STORED DATA:
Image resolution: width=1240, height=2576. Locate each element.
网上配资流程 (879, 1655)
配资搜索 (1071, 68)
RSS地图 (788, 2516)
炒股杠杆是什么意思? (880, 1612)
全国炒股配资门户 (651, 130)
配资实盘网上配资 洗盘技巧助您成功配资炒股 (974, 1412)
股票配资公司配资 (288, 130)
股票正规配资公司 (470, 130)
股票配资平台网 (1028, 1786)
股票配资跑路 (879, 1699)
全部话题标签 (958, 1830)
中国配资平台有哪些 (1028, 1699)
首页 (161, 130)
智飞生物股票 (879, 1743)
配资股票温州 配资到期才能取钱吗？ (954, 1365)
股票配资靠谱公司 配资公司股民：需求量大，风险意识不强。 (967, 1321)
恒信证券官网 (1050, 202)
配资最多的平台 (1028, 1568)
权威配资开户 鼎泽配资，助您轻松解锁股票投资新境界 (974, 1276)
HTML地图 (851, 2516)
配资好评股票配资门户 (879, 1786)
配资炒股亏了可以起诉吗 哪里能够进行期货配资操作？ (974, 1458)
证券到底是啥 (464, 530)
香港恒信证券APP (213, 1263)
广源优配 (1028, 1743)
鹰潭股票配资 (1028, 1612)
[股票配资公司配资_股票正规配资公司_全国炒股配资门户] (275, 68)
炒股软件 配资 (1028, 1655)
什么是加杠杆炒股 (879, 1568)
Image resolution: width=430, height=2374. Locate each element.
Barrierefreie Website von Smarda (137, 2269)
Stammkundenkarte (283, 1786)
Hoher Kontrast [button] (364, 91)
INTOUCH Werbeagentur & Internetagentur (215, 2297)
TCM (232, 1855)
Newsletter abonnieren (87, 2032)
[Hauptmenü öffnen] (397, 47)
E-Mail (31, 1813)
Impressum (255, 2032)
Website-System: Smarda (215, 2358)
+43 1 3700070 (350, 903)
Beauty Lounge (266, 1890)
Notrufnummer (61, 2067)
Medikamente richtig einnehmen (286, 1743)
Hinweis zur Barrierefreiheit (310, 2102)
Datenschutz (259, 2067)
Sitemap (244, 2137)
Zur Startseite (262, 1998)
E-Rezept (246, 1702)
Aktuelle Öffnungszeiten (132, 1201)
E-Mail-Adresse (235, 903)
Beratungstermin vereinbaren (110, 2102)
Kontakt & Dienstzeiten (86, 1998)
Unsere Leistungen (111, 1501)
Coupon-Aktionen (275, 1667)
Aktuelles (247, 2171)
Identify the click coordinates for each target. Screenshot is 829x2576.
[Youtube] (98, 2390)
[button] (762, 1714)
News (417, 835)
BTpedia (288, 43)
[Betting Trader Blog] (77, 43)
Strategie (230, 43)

EXERCISE DIRECTIONS: Give back all of the data exactly, with every line intact.

SOLUTION FOR THIS TASK:
Image resolution: width=1240, height=2576. Locate each element.
网上配资流程 (879, 1655)
配资搜索 (1071, 68)
RSS地图 (788, 2516)
炒股杠杆是什么意思? (880, 1612)
全国炒股配资门户 (651, 130)
配资实盘网上配资 洗盘技巧助您成功配资炒股 (974, 1412)
股票配资公司配资 (288, 130)
股票正规配资公司 (470, 130)
股票配资平台网 (1028, 1786)
股票配资跑路 (879, 1699)
全部话题标签 (958, 1830)
中国配资平台有哪些 (1028, 1699)
首页 (161, 130)
智飞生物股票 (879, 1743)
配资股票温州 配资到期才能取钱吗？ (954, 1365)
股票配资靠谱公司 配资公司股民：需求量大，风险意识不强。 (967, 1321)
恒信证券官网 (1050, 202)
配资最多的平台 (1028, 1568)
权威配资开户 鼎泽配资，助您轻松解锁股票投资新境界 (974, 1276)
HTML地图 (851, 2516)
配资好评股票配资门户 (879, 1786)
配资炒股亏了可以起诉吗 哪里能够进行期货配资操作？ (974, 1458)
证券到底是啥 (464, 530)
香港恒信证券APP (213, 1263)
广源优配 (1028, 1743)
鹰潭股票配资 (1028, 1612)
[股票配资公司配资_股票正规配资公司_全国炒股配资门户] (275, 68)
炒股软件 配资 (1028, 1655)
什么是加杠杆炒股 (879, 1568)
Image resolution: width=430, height=2374. Locate each element.
Barrierefreie Website von Smarda (137, 2269)
Stammkundenkarte (283, 1786)
Hoher Kontrast [button] (364, 91)
INTOUCH Werbeagentur & Internetagentur (215, 2297)
TCM (232, 1855)
Newsletter abonnieren (87, 2032)
[Hauptmenü öffnen] (397, 47)
E-Mail (31, 1813)
Impressum (255, 2032)
Website-System: Smarda (215, 2358)
+43 1 3700070 (350, 903)
Beauty Lounge (266, 1890)
Notrufnummer (61, 2067)
Medikamente richtig einnehmen (286, 1743)
Hinweis zur Barrierefreiheit (310, 2102)
Datenschutz (259, 2067)
Sitemap (244, 2137)
Zur Startseite (262, 1998)
E-Rezept (246, 1702)
Aktuelle Öffnungszeiten (132, 1201)
E-Mail-Adresse (235, 903)
Beratungstermin vereinbaren (110, 2102)
Kontakt & Dienstzeiten (86, 1998)
Unsere Leistungen (111, 1501)
Coupon-Aktionen (275, 1667)
Aktuelles (247, 2171)
Identify the click coordinates for each target. Screenshot is 829x2576.
[Youtube] (98, 2390)
[button] (762, 1714)
News (417, 835)
BTpedia (288, 43)
[Betting Trader Blog] (77, 43)
Strategie (230, 43)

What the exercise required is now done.